Thus, our current study attempted to further elucidate the cellular and molecular profiles of these normal or hyperplastic appearing epithelia with cytoplasmic p63 expression, to assess: (1) whether they harbor aberrant expression of other tumor suppressors or malignancy-associated changes, and (2) whether they differ substantially in DNA copy numbers compared to morphologically similar counterparts without cytoplasmic p63 expression.

Materials and Methods

Formalin-fixed, paraffin-embedded tissue blocks from 20 cases of PABC used in our previous studies 11 were used for our current study. All cases were diagnosed during the pregnancy or within 3-months of postpoterm. No clinical following-up data, however, were available for these patients. For comparison, 20 cases of stage, grade, and age matched non-PABC were selected from the files of our institute and our own tissue bank. Consecutive sections at 4-5 μm thickness were prepared and placed on positively charged slides. From each tissue block, the first and last sections were stained with hematoxylin and eosin (H&E) for morphological classification using our published criteria 16.

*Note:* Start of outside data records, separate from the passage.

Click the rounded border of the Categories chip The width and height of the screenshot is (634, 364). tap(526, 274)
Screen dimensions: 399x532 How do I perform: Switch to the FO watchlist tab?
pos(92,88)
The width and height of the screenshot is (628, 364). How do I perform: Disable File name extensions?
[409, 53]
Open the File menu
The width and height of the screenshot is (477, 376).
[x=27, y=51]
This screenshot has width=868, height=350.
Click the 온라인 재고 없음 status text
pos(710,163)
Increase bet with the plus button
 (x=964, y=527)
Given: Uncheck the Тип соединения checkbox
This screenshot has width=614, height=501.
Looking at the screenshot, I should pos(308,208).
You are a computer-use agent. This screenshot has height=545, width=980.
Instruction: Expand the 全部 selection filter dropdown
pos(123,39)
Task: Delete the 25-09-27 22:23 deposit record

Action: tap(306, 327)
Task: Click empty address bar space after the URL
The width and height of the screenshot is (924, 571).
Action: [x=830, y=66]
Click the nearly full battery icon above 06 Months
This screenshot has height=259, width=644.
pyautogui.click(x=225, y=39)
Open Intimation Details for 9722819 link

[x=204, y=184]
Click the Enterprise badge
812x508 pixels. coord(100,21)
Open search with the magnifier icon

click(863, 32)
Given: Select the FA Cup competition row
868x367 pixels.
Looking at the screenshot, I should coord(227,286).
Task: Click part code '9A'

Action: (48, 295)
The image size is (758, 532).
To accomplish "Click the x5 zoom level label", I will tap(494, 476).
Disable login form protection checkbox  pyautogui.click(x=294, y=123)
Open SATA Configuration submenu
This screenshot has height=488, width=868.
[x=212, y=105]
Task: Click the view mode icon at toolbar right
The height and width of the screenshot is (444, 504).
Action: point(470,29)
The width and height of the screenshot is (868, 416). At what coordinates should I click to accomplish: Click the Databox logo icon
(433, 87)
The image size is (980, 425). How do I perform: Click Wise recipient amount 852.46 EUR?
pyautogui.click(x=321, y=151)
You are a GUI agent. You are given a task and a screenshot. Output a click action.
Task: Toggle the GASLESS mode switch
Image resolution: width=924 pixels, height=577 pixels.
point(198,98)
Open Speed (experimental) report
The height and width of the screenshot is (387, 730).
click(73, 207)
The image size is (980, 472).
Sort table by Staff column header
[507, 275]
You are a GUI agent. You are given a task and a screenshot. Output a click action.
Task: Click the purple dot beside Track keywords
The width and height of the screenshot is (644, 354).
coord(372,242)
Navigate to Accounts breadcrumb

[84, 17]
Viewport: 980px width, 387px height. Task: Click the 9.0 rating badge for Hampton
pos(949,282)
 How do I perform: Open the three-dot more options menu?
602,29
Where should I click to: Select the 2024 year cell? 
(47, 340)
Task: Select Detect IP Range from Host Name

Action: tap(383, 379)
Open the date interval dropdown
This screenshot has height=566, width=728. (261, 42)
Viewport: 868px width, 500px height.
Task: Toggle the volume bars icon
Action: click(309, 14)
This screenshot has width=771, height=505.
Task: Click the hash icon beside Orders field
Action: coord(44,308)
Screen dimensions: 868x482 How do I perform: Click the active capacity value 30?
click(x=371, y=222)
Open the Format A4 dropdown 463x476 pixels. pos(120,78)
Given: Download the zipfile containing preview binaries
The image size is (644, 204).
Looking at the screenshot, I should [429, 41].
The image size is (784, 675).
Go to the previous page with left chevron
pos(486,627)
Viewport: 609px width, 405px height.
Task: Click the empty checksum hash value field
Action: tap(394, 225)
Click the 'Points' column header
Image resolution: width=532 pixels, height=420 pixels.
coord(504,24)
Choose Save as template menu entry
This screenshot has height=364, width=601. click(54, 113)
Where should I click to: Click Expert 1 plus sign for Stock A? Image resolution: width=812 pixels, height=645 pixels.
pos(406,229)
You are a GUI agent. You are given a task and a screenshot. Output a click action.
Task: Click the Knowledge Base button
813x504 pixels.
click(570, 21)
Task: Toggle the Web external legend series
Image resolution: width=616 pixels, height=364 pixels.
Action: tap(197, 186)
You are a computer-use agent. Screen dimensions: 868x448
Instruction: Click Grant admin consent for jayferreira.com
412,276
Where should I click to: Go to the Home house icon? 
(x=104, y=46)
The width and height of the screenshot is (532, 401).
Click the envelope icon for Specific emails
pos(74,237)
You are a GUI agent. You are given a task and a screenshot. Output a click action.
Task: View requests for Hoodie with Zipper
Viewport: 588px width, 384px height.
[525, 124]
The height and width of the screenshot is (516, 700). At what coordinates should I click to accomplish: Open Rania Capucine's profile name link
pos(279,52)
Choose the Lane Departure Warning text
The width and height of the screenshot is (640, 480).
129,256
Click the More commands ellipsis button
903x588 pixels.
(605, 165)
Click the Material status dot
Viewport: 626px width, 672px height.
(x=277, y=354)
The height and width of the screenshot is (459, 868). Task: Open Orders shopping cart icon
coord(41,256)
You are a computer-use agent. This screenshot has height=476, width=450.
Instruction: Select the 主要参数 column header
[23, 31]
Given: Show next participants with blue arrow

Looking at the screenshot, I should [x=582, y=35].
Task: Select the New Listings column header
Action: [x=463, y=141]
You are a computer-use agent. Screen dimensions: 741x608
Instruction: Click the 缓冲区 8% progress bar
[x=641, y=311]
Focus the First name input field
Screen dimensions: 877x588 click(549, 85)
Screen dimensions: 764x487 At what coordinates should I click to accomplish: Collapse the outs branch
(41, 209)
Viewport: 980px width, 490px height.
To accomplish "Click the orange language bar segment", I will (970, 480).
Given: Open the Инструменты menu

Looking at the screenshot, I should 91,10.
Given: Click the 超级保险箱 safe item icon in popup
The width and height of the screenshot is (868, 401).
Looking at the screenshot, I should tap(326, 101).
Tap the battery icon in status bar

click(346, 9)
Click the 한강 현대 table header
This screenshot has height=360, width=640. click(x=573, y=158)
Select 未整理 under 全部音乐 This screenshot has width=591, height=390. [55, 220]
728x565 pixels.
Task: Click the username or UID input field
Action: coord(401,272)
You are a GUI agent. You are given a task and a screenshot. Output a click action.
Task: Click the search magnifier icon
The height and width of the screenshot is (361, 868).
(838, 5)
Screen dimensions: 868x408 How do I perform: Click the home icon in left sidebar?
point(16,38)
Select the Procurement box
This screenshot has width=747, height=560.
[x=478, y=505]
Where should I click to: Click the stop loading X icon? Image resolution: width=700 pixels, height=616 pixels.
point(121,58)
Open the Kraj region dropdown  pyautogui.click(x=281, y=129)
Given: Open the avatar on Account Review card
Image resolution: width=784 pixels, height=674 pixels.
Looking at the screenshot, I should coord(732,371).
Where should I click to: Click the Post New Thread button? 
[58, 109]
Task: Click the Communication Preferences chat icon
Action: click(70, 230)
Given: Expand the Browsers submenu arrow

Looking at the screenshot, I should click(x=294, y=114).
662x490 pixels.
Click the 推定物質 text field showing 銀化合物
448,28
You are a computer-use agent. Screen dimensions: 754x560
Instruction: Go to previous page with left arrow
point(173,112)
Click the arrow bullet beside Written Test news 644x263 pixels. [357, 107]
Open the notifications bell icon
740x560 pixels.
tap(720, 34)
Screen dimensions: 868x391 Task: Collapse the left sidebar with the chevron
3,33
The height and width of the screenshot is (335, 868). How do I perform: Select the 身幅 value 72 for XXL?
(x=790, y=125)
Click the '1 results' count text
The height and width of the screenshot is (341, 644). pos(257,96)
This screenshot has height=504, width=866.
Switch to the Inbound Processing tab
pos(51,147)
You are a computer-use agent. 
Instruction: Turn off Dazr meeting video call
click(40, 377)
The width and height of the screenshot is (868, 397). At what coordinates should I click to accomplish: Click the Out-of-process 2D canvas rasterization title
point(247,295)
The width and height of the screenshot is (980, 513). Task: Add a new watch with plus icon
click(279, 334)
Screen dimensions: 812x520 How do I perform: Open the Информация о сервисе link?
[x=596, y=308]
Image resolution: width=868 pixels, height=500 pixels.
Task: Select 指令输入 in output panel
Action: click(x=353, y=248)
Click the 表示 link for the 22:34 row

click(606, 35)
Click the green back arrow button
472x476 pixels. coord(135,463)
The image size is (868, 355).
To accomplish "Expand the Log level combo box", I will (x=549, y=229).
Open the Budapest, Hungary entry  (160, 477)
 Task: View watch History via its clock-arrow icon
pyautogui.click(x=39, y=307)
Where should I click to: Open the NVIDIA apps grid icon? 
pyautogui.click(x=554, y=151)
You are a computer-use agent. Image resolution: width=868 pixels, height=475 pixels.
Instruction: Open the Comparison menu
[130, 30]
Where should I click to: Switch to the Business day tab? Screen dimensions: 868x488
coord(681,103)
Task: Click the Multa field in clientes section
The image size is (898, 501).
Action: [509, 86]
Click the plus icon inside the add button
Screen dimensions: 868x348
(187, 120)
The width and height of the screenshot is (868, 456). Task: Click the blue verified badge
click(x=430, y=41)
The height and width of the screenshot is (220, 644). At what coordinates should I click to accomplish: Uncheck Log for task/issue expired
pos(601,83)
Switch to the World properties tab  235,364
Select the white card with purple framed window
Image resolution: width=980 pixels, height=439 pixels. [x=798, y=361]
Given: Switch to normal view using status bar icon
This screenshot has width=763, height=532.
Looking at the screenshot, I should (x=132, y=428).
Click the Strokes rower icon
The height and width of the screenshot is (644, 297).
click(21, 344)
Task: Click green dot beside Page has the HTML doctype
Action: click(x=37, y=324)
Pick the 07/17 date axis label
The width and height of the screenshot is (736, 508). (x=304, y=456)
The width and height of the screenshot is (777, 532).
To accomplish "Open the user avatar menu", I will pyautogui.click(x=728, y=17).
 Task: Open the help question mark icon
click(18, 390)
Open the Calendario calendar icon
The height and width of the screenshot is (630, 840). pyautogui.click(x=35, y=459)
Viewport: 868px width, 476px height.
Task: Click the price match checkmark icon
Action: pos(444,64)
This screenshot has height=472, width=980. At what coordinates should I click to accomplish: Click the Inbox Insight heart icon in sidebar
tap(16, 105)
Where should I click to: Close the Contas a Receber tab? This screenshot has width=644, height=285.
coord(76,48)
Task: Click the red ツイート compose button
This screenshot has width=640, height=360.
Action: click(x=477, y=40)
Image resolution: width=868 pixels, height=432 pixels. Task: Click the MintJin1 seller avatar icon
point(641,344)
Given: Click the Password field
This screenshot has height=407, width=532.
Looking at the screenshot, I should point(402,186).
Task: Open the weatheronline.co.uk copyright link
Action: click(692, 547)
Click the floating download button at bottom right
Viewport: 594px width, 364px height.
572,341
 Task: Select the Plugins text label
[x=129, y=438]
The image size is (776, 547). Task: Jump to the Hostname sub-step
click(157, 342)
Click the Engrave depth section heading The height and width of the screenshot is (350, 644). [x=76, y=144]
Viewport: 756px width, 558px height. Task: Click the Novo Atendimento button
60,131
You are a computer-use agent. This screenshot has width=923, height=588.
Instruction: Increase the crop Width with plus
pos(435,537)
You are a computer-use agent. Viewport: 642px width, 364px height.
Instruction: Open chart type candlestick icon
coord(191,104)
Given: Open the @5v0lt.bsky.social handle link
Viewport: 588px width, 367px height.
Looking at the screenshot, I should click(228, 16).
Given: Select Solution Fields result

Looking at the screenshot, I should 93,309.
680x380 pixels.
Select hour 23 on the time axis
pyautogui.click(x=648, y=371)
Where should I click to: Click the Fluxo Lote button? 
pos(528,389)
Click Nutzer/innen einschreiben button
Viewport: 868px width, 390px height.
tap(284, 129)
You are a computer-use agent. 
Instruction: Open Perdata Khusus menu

To assess whether these normal or hyperplastic acini harbored aberrant expression of other tumor suppressors and malignancy associated alterations, two technical approaches were used. First, sets of six consecutive sections were immuno-stained for known tumor suppressors, including maspin (clone:EAW24), WT-1 (clone: 6F-H2), p63 (clone: 4A4), p53 (clone:DO-7), p73 (clone:24) (Novocastra Laboratories Ltd, Newcastle, UK), and proliferation marker Ki-67 (clone:MM1; Dako, Carpinteria, CA). The expression of these markers in myoepithelial and associated epithelial cells of the same acini at different sections were digitally photographed and reviewed under high magnification in a standard computer. Second, the physical distribution of these acini was examined to determine whether they were exclusively or preferentially associated or shared a similar morphological or immunohistochemical profile, with invasive lesions.

Immunohistochemistry for all antibodies was carried out using protocols provided by manufacturers. Double immunohistochemistry was carried out using our published protocol 17. To assess the specificity of immunostaining, three technical approaches were used. First, different controls, including (1) the substitution of the primary antibody with normal serum, (2) the omission of the secondary antibody from the immunostaining sequences, and (3) serial dilutions of the primary antibodies, were used. Second, the same immunostaining protocol was used on the same cases, but substituting with a different detection system and chromogen. Third, the immunostaining procedure was repeated at least twice using the same protocol and under the same condition and immunostained sections were independently evaluated by two investigators. A given cell was considered immunoreactive when distinct immunoreactivities were seen consistently in its membrane, cytoplasm, or nucleus, while all negative controls were devoid of immunostaining.

To assess whether they differ substantially in DNA copy numbers compared to their morphologically similar counterparts without cytoplasmic p63 expression, normal or hyperplastic lobules with uniform cytoplasmic p63 expression in acinar cells from 4 PABC cases and morphologically comparable lobules (the same histological type, grade, and similar architecture and size) without cytoplasmic p63 expression from 4 non-PABC cases were microdissected with a 30G1/2 needle, as previously described 18. Microdissected cells were subjected to DNA extraction and array-comparative genomic hybridization (array-CGH).

Array-CGH was carried out using previously published protocols 19,20 with minor modifications. Briefly, genomic DNAs were extracted and purified using a QIAamp Kit (Cat. No. 56404, QIAGEN, Valencia, CA, USA) following the manufacturer's instructions. The purity of each DNA sample was indicated by 1.8 of the A260/A280 ratio. Two micrograms of purified genomic DNA were labeled with fluorescent Cy3-dUTP using a DNA Labeling Kit (Cat. No. 42671, Enzo Life Sciences, Farmingdale, NY, USA) following the manufacturer's instructions. Hybridization was carried out using a Human OneArray DNA microarray (Cat. # HOA004, Phalanx Biotech Group, Palo Alto, CA, USA) that contains 30,968 human genome probes and 1,082 experimental control probes. All microarray experiments for each DNA sample were performed in triplicate.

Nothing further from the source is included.